You can have ES from not just the length of the styloids, but the angle they’re growing at, so it could be that they’re compressing the jugular vein because of that. Or as Isaiah says, it can compress the vein against the C1 process. 2.5cms are the ‘average’, but depends on the size of a person- 2.5cms is going to be alot different in someone who’s 6’ for example compared to someone who’s 5’ !
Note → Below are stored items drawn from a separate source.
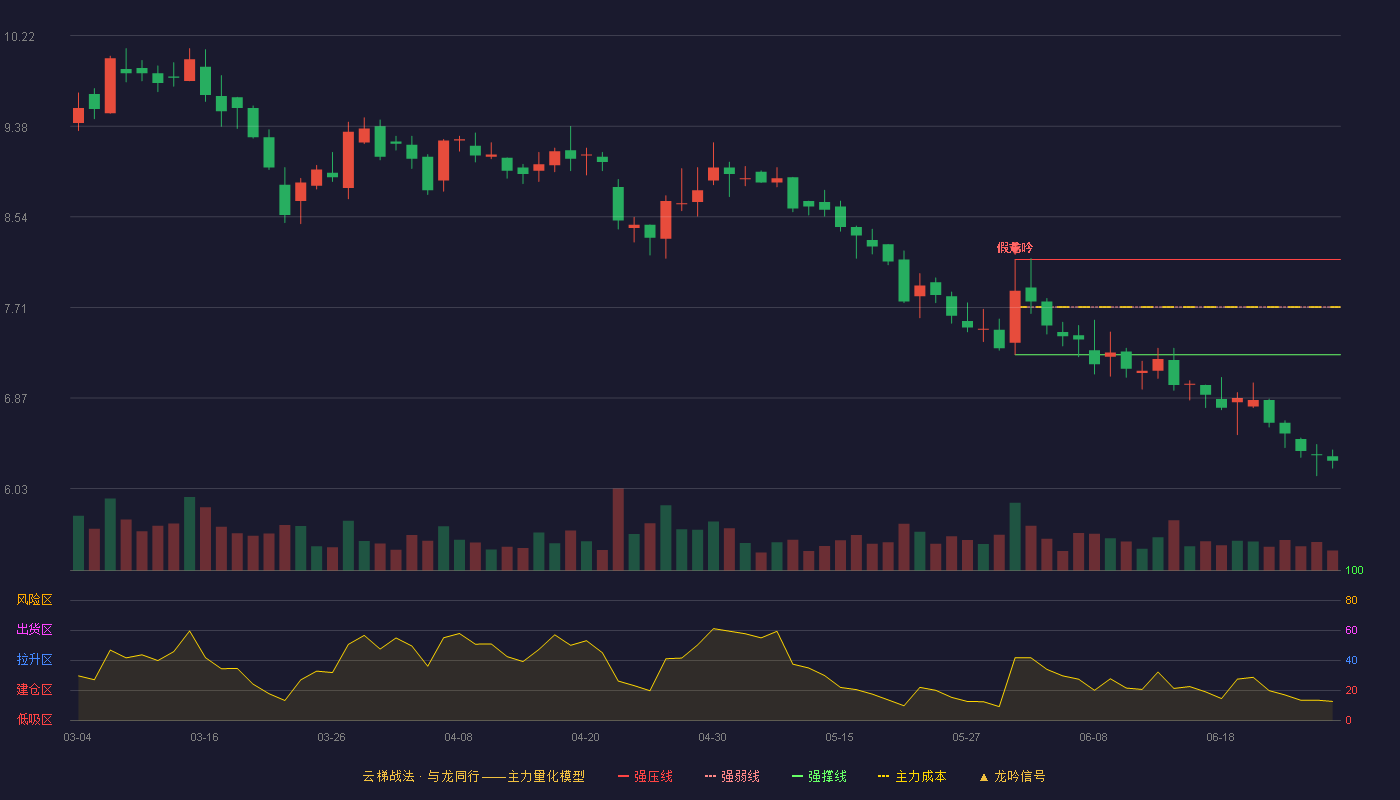Viewport: 1400px width, 800px height.
Task: Click the big red candle under 假龙吟
Action: click(1015, 317)
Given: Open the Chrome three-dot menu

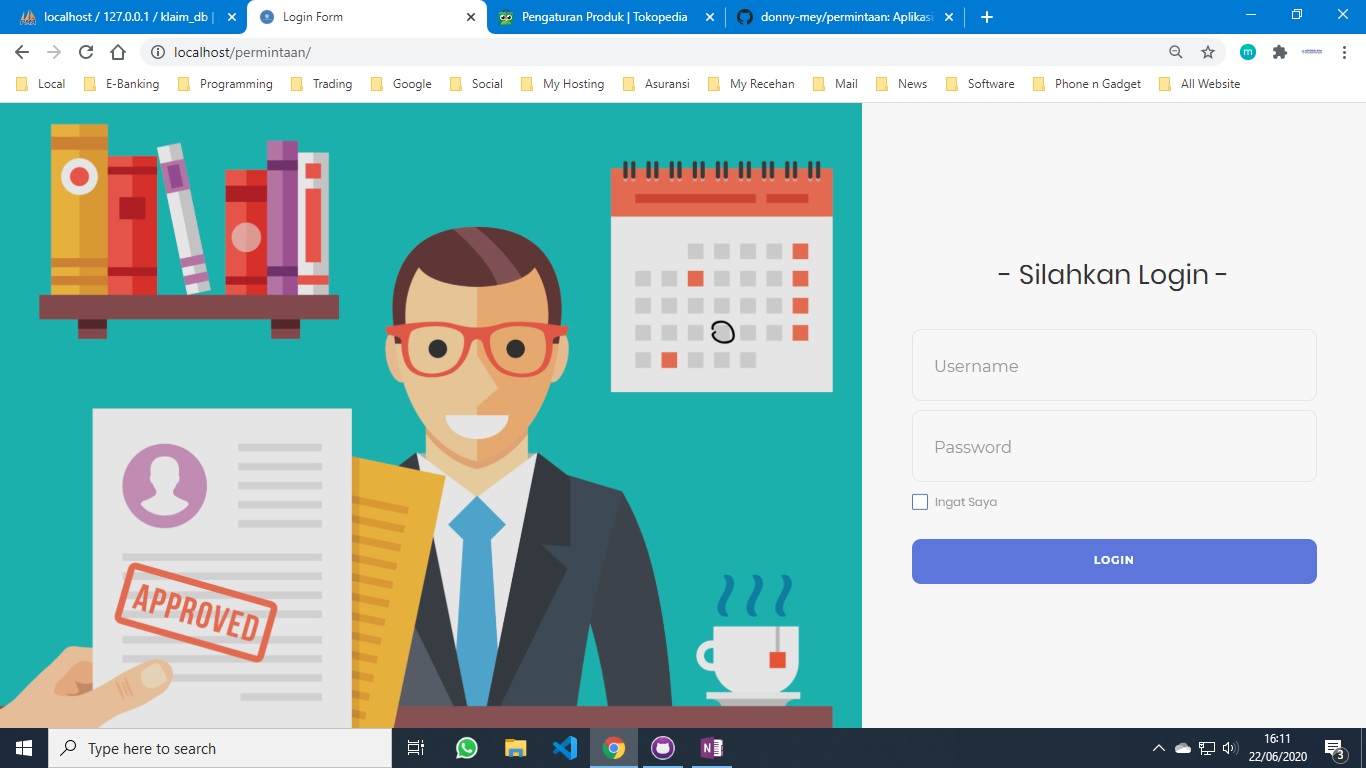Looking at the screenshot, I should (1344, 52).
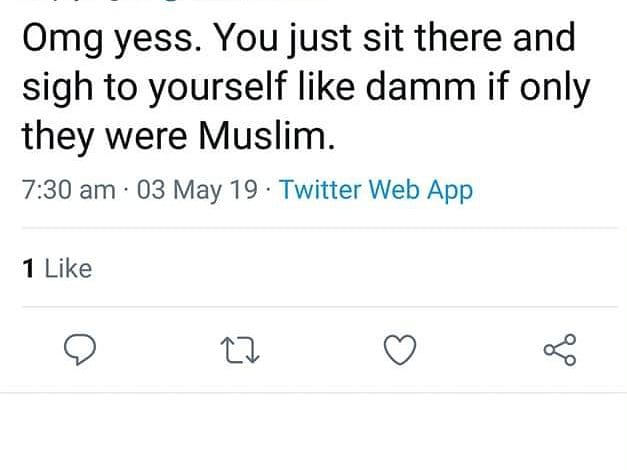View who liked via "1 Like"

56,268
There are a few other causes of stenosis of the jugular veins- Thoracic Outlet Syndrome, but usually there would be narrowing of the veins in the lower neck & going into the chest (I think!),
but here’s a quote from a research paper:
The etiologies of IJVS so far reported, include congenital disorders, thrombosis, stenosis caused by venous wall disorder, demyelinating diseases and extrinsic compression. Congenital disorders include aplasia or hypoplasia of IJV. This is the paper:
It’s about compression of the IJV by the styloid processes & C1, so you might find it interesting, especially the imaging.
You’d have to check with Dr Samji’s office about the CT with contrast, he does prefer without.
I am also suffering from bilateral compression of jugulars by styloids. Confirmed with CTV by a doc at Hopkins. Trying to find someone to help — really suffering. Hopkins has a hold on these surgeries after one went bad. They take the styloid and shave C 1. Dr Ferdinand Hui of Hopkins found mine.
Just called Cognetti today. First available telemedicine slot is Feb. I won’t last that long.
Trying Mayo. Waleed Brinjikji. Let’s stay in touch. Maybe we can find someone who can do these quickly.
Collie my symptoms have included occipital pressure and pain, severe pain behind ears in the fleshy area behind the jaw, ear pain and pressure severe tinnitus, dizziness, brain fog, feeling of distress/pain between shoulder blades, neck pain and stiffness, pain in mid back in spine. Insomnia. I’ve also had hyperacusis ( this resolved) and two brief bouts of vertigo. This has all been disabling.
I should also note that I have had frontal head pain as well. The doc from Hopkins suggested keeping head in extension to try to reduce symptoms. This seems to help. I bought a soft cervical collar to keep chin up. This helps with the head and jaw pain and sometimes seems to reduce the tinnitus.
I was on Diamox to control the head pressure but since I have been keeping head in extension I have been able to cut back/eliminate the Diamox. I didn’t realize it but the Diamox was causing fatigue. Better now.